お客様からよく、「自分でやるエアコン洗浄スプレーと何が違うの?」とご質問をいただきます。ホームセンターで手軽に買えますし、安上がりですよね。

しかし、私たちプロの視点から言わせていただくと、市販のスプレーでの掃除は「やらないよりはマシ」程度、場合によっては**「逆効果」**になることさえあるのです。

今回は、プロのクリーニングとの決定的な3つの違いを解説します。

1. 「届く範囲」が違う(分解洗浄の有無)

市販のスプレーは、フィルターを外して見える範囲のアルミフィンに吹きかけるものがほとんどです。しかし、汚れが最も溜まるのは、その奥にある「送風ファン」や「ドレンパン(水受け)」です。
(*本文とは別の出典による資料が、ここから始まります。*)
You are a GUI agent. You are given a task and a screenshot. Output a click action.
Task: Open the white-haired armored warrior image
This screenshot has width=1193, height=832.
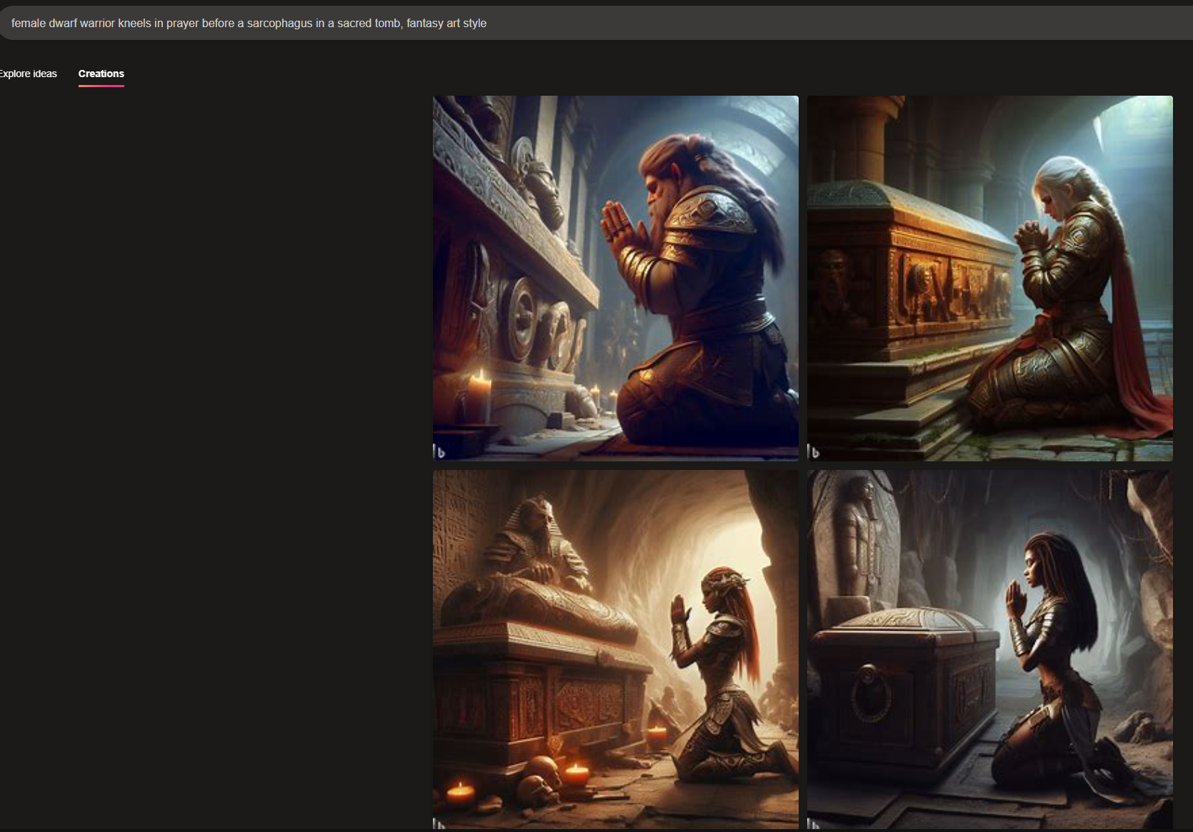point(989,278)
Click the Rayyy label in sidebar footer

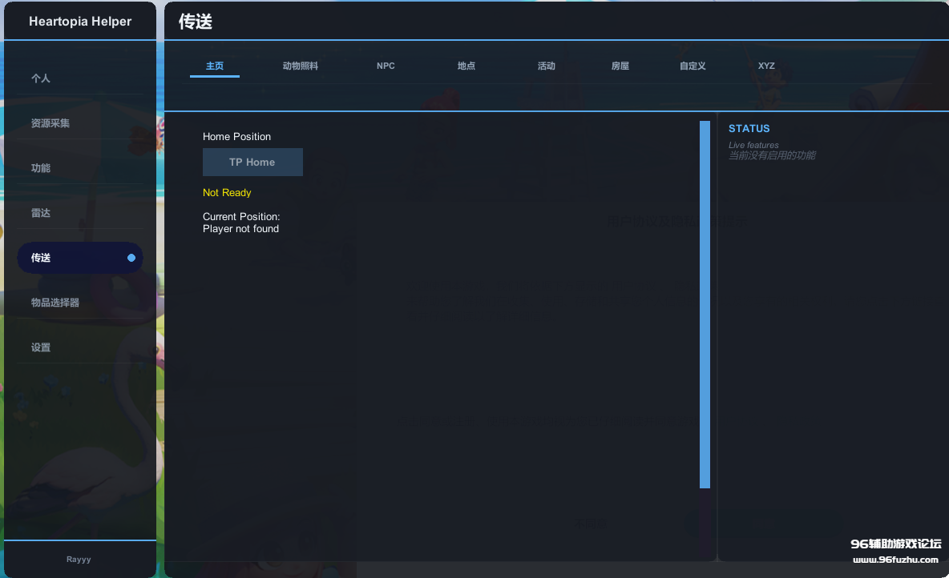(x=79, y=560)
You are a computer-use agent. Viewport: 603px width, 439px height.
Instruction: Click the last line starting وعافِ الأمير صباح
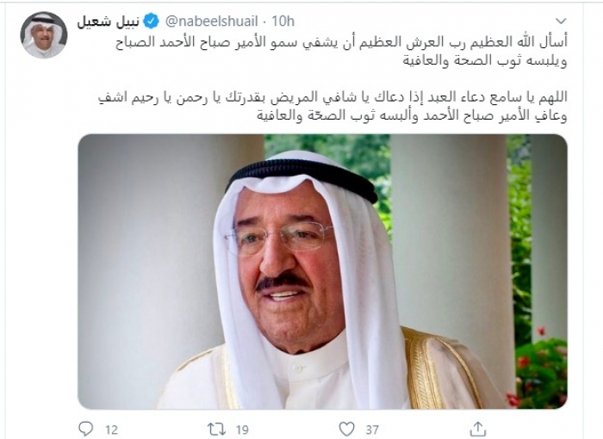(412, 115)
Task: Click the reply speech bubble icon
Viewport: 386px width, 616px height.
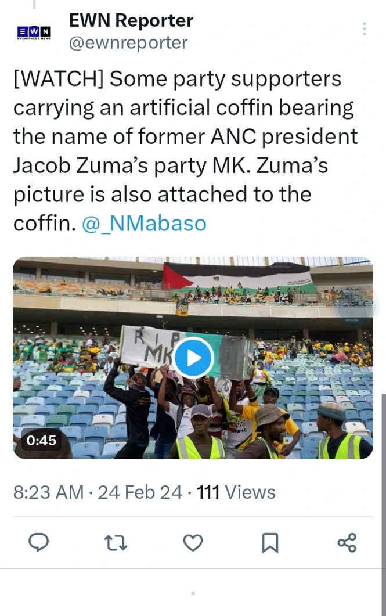Action: point(39,543)
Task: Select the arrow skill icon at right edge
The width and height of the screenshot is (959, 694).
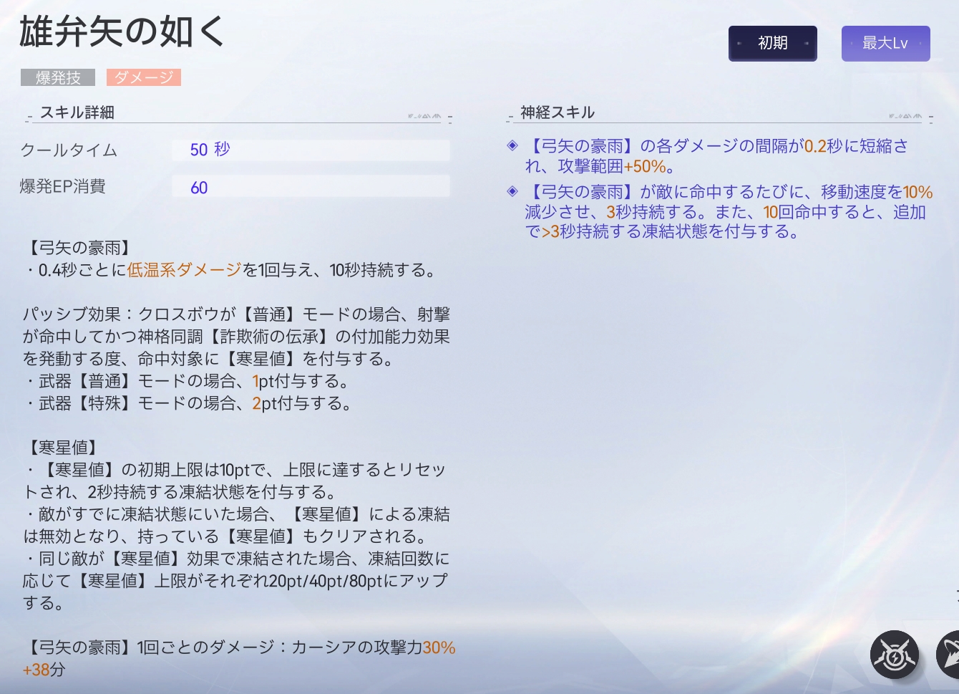Action: point(949,655)
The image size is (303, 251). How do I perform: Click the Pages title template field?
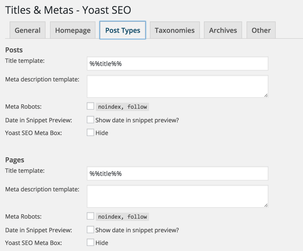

私たちは、エアコンの化粧カバーはもちろん、機種によってはドレンパンやファンまで分解して取り外します。ここまでしないと、本当の汚れには届きません。

2. 「洗う力」が違う(高圧洗浄機の威力)

スプレー缶の噴射力では、こびりついたカビや油汚れを吹き飛ばすことはできません。 私たちは、専用の高圧洗浄機を使用します。大量の水と適切な水圧で、フィンの隙間やファンの裏側にある汚れを根こそぎ洗い流します。
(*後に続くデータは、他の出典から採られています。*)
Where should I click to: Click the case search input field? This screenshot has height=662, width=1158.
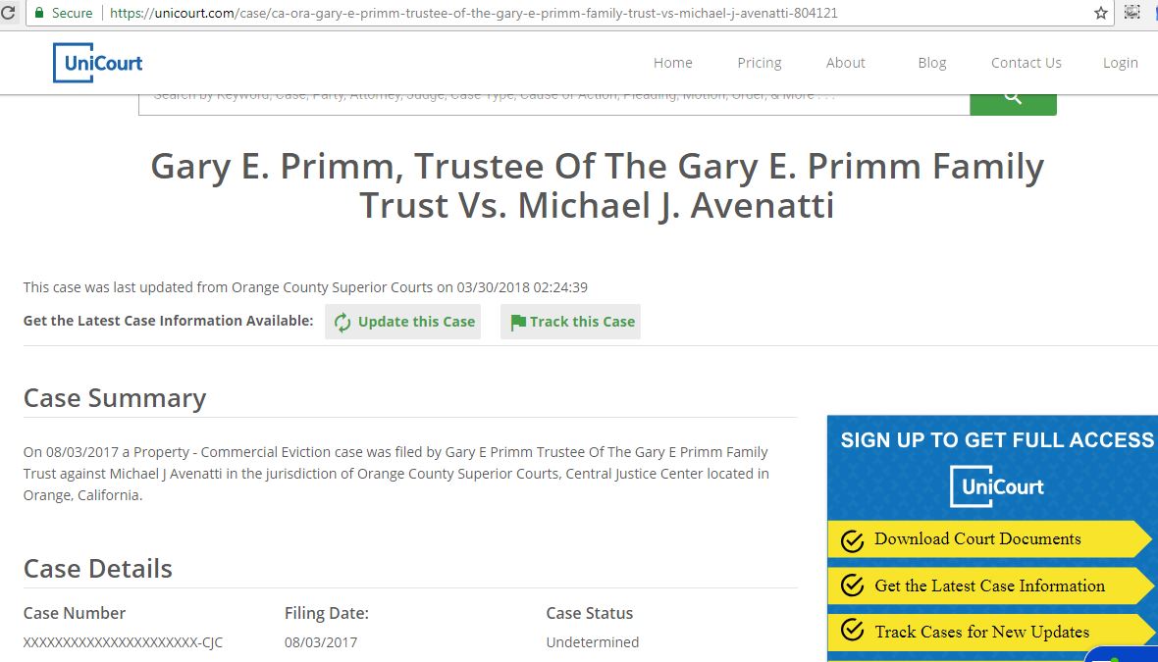point(553,104)
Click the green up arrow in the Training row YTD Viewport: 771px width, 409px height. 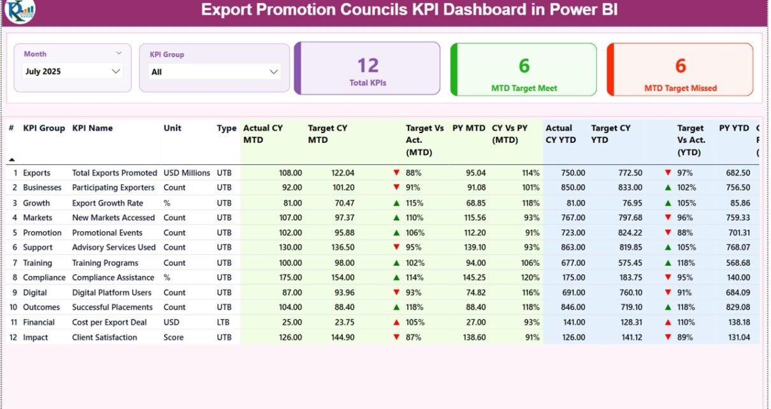click(668, 263)
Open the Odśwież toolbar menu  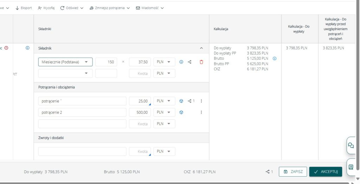point(72,8)
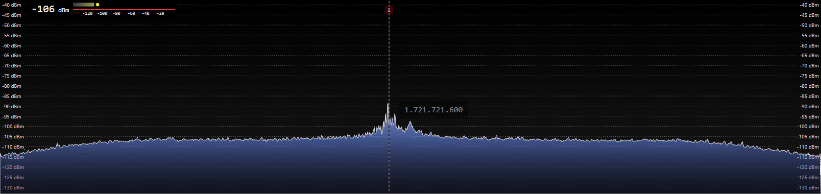Image resolution: width=821 pixels, height=194 pixels.
Task: Click the right -130 dBm axis label
Action: tap(808, 188)
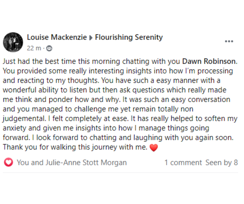Show the 1 comment on this post
This screenshot has width=244, height=204.
point(183,163)
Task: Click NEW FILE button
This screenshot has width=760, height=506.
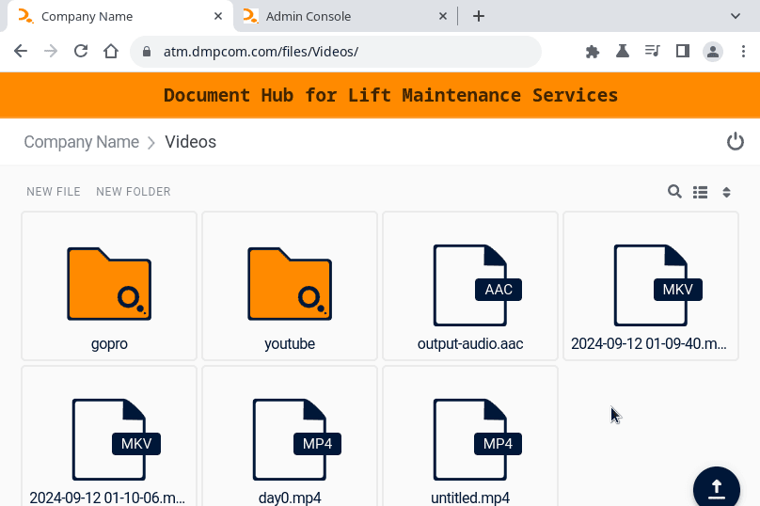Action: click(x=54, y=192)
例えるなら、泥だらけの車を「霧吹きで洗う」のと「洗車場の高圧ノズルで洗う」くらいの違いがあります。

3. 「すすぎ」が違う(カビ再発のリスク)

これが最も危険な点です。市販スプレーは、吹きかけた洗剤成分が内部に残ってしまいます。この残った洗剤が、新たなカビの栄養源となり、かえってカビを増殖させてしまうケースを何度も見てきました。

プロの仕事は、洗剤で汚れを浮かせた後、大量の水で徹底的に「すすぎ」を行います。この工程が、カビの再発を防ぐ鍵なのです。

「自分でやったけど臭いが取れない」という方は、ぜひ一度プロの技術を体験してみてください。